--- START ---
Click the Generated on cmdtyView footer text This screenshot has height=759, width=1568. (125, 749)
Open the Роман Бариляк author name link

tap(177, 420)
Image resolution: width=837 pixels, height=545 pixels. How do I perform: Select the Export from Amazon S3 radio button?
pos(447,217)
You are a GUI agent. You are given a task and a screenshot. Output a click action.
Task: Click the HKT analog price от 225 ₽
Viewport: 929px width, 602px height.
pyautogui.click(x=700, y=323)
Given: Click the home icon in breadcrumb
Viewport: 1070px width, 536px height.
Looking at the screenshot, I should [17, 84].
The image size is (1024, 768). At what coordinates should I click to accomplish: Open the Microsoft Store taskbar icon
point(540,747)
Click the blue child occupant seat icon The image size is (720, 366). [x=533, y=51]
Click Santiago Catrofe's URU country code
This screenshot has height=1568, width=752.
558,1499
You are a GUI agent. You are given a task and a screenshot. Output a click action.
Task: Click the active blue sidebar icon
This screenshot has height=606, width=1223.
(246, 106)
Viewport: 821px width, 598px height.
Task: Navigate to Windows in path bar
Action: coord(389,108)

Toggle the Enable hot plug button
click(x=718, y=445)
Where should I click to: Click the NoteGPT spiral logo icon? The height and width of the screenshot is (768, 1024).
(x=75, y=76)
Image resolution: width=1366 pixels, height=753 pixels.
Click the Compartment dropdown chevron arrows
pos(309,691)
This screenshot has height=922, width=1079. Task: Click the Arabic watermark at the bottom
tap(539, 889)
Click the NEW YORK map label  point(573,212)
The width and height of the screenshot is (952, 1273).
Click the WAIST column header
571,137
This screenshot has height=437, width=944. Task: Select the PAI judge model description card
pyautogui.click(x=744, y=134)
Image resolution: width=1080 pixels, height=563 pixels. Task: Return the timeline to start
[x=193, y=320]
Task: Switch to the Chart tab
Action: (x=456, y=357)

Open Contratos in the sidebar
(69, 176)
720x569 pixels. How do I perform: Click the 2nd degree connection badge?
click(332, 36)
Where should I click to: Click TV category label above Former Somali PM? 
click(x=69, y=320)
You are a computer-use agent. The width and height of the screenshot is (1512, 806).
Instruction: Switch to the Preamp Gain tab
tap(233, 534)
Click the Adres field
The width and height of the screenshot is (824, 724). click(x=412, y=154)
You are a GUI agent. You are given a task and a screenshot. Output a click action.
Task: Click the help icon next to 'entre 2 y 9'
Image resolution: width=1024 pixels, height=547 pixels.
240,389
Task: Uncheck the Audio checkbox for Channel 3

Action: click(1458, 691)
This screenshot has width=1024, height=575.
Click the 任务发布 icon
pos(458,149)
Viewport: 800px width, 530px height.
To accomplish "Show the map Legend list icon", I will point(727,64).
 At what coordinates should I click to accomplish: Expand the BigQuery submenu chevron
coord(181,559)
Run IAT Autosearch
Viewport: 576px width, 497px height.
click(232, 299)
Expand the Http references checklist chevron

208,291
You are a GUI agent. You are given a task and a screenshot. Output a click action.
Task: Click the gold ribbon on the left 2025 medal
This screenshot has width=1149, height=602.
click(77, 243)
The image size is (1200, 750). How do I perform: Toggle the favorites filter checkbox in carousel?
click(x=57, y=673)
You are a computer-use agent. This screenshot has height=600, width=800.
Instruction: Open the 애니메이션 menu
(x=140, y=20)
--- END ---
YOUR INSTRUCTIONS => Lines that hold the word "computer" are the ones to copy from the entries above.

PROBLEM SOLUTION =>
You are a computer-use agent. The width and height of the screenshot is (1512, 806).
You are a computer-use agent. This screenshot has height=600, width=800.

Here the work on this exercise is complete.